However, the combined approach did not give significantly added benefit, compared with fasting alone, the researchers report.

Eighty patients with NAFLD were randomized to one of four lifestyle strategies (alternate-day fasting, aerobic exercise, both, or neither) for 3 months.

The primary outcome was change in intrahepatic triglyceride (IHTG) content from baseline to study end, measured by magnetic resonance imaging proton density fat fraction.

The results suggest that “combining intermittent fasting with exercise is effective for reducing hepatic steatosis [fatty liver] in patients with NAFLD but may offer no additional benefit versus fasting alone,” Mark Ezpeleta, PhD, formerly at the University of Illinois, Chicago, and now at the University of Colorado Anschutz Medical Campus, and colleagues conclude.

“Our findings also indicate that the combination intervention was effective for reducing body weight, fat mass, waist circumference, [the liver enzyme alanine transaminase (ALT)], fasting insulin, [and] insulin resistance and increasing insulin sensitivity, among patients with obesity and NAFLD versus controls,” the group reports.  

“When we compared the results of our study groups, we saw clearly that the most improved patients were in the group that followed the alternate-day fasting diet and exercised 5 days a week,” senior author Krista A. Varady, PhD, professor of nutrition, University of Illinois, said in a press release from the university.
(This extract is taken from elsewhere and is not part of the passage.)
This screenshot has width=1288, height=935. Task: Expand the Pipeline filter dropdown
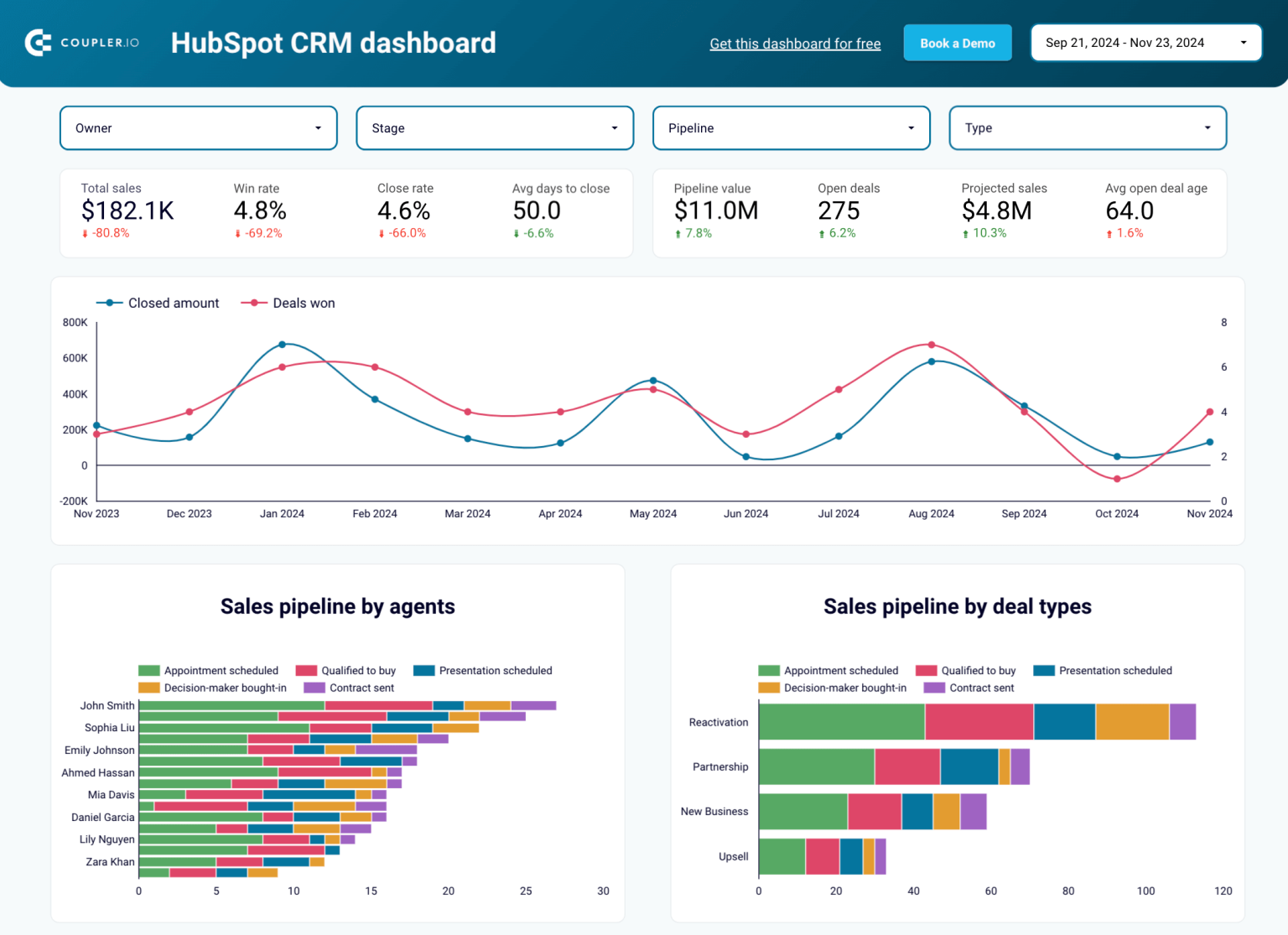click(791, 127)
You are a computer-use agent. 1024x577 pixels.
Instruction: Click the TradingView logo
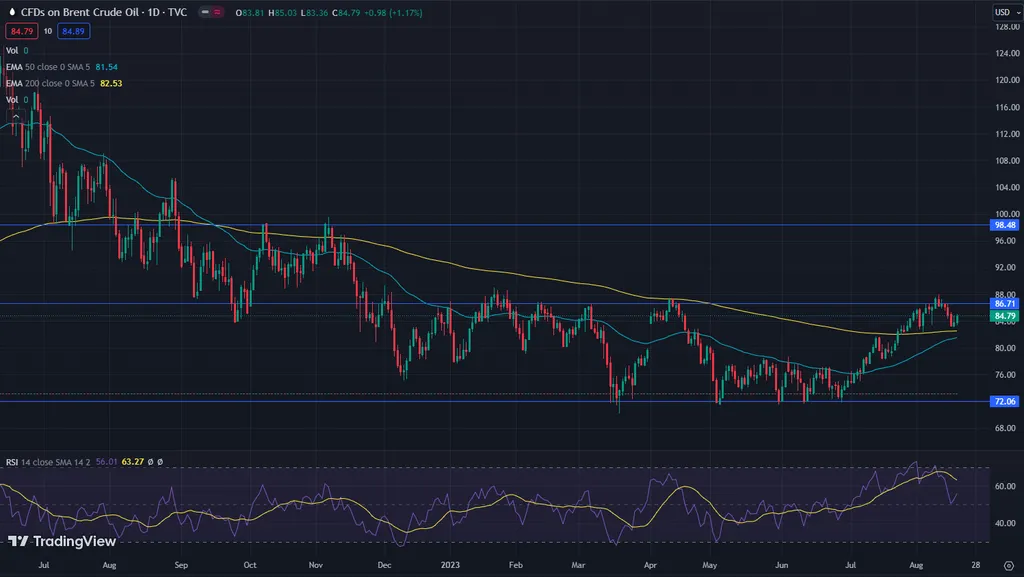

“The people who only dieted or only exercised did not see the same improvements,” she added, “which reinforces the importance of these two relatively inexpensive lifestyle modifications on overall health and on combating chronic diseases like fatty liver disease.”

Moreover, “alternate-day fasting and exercise interventions can be difficult for people to stick to, and in prior studies we have seen significant dropout,” she noted. “It was very interesting to see that in this trial we had very high adherence to the interventions.”

The study was recently published in Cell Metabolism.  

An estimated 65% of people with obesity have NAFLD, or fat in the liver that is not the result of excessive alcohol consumption, which is strongly related to the development of insulin resistance and type 2 diabetes, the group writes.

Thiazolidinediones such as pioglitazone reduce hepatic steatosis, but there is mounting concern about the weight-gaining effect of these compounds.

Recent attention has focused on lifestyle interventions to resolve hepatic steatosis, and previous trials showed that alternate-day fasting was effective for certain outcomes in NAFLD, but those studies did not measure changes in IHTG content or include an exercise intervention.

The researchers enrolled 80 adults with obesity and NAFLD and randomized them to one of four groups for 3 months:

  • Alternate day fasting group: Participants were instructed to consume 600 kcal at dinner between 5 PM and 8 PM on a fasting day alternating with food as desired on a feasting day.
  • Exercise group: A 60-minute moderate-intensity aerobic exercise session 5 times a week.
  • Fasting plus exercise group.
  • Control group (no intervention).
 

 

Participants were age 23-65 (mean age, 44) and 81% were women.

Half were Hispanic, and the rest were Black (30%), White (11%), or Asian (9%).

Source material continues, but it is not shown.